**Task to carry out**: Please write out the lines below again, starting at the line that has "Given: Click the users count icon showing 72K" and stopping after the line that has "This screenshot has", and swap "navigation pane" for "sidebar" with everything else unchanged. Leave the pictures out of your answer.

**Listing**:
▶

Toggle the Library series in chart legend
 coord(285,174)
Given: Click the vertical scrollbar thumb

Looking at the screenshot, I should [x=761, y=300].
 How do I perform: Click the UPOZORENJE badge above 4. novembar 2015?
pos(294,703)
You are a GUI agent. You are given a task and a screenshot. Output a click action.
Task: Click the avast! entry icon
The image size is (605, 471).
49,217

◀
▶

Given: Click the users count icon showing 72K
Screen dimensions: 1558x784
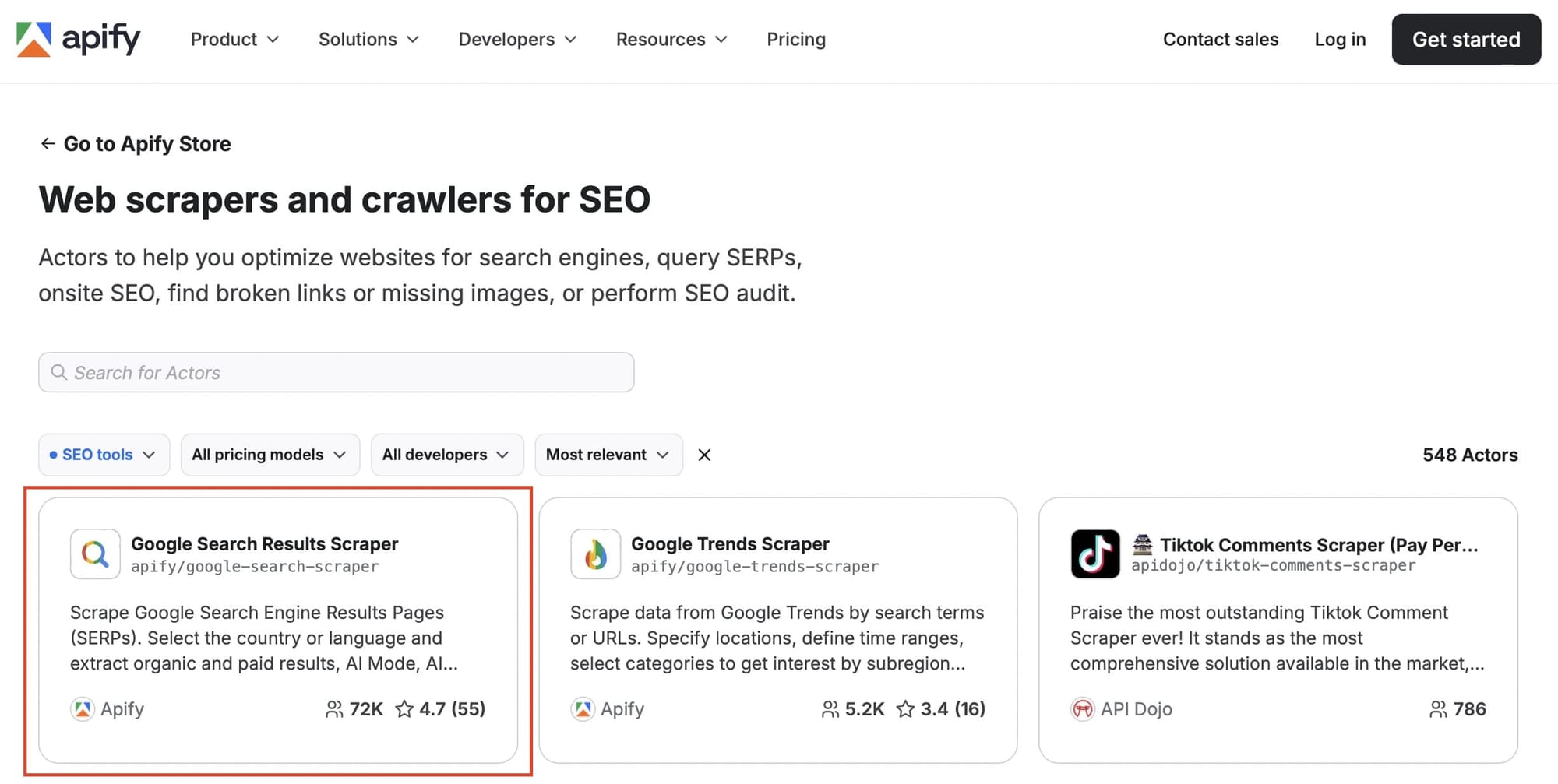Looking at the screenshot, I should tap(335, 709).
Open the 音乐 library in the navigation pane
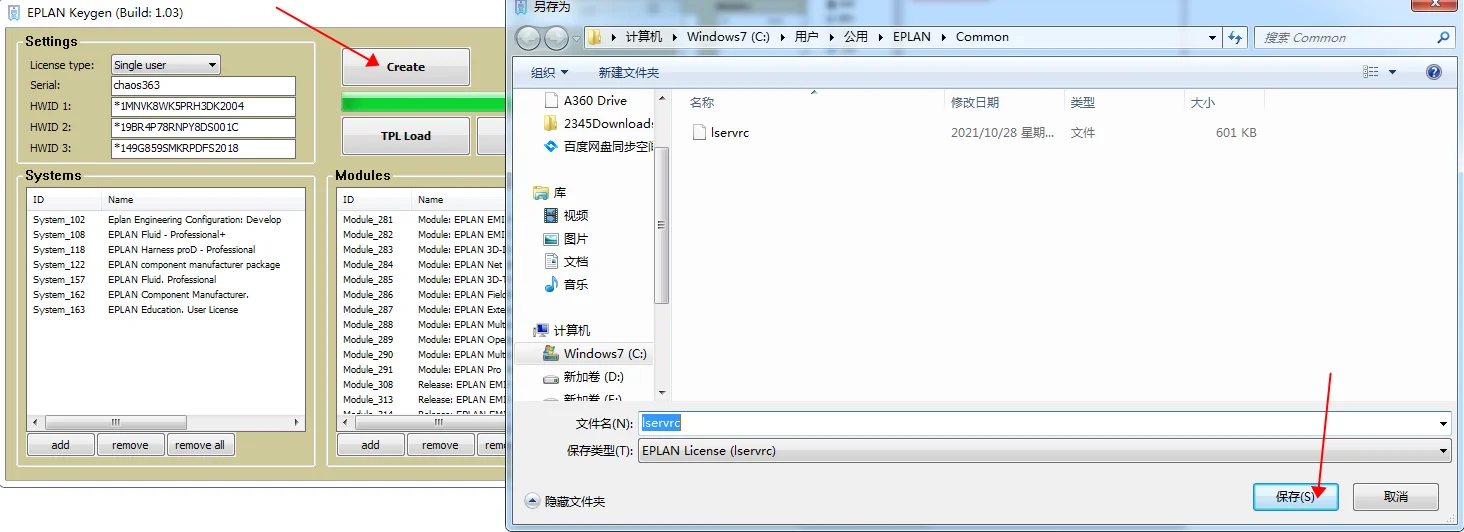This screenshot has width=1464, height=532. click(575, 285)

◀

**Written answer**:
Given: Click the users count icon showing 72K
Screen dimensions: 1558x784
Looking at the screenshot, I should tap(335, 709).
Open the 音乐 library in the sidebar
This screenshot has width=1464, height=532. click(575, 285)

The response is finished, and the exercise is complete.